Beaucoup d’argent quitte l’Afrique alors que nous avons désespérément besoin d’y investir.
Mavis Owusu-Gyamfi, présidente-directrice générale du Centre africain pour la transformation économique
Q. Est-il nécessaire de réformer l’architecture financière mondiale ?
A. Des travaux sont en cours pour réformer la Banque mondiale , améliorer le cadre commun du G20 et améliorer le fonctionnement du système commercial. Le problème est que tout avance trop lentement. Si ces avancées prennent dix ans, cela signifie qu'une génération d'enfants sera privée d' une éducation préscolaire et primaire de qualité. Pendant que nous nous occupons à peaufiner le système et à nous féliciter, chaque jour naissent des enfants qui en pâtissent.

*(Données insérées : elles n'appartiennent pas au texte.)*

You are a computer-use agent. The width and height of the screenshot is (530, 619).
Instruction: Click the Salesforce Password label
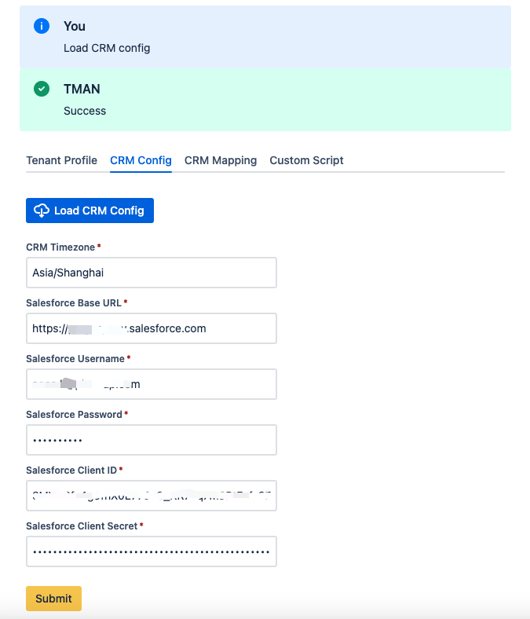tap(74, 415)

C'est pourquoi on parle beaucoup en Afrique de la manière d'améliorer l'architecture financière du continent. Comment la Banque africaine de développement et les autres banques multilatérales de développement africaines peuvent-elles mieux exploiter leur influence ? Quelles réglementations et politiques sont nécessaires pour garantir que nos fonds de pension réinvestissent en Afrique plutôt que de rester en Amérique du Nord ou en Europe ? Tout en nous efforçant d'améliorer l'architecture financière mondiale, nous travaillons également sur la nôtre pour la développer, l'améliorer et la rendre plus efficace pour les investissements continentaux. Nous devons agir proactivement dans la mesure de nos possibilités, tout en plaidant pour que le reste du monde fasse de même.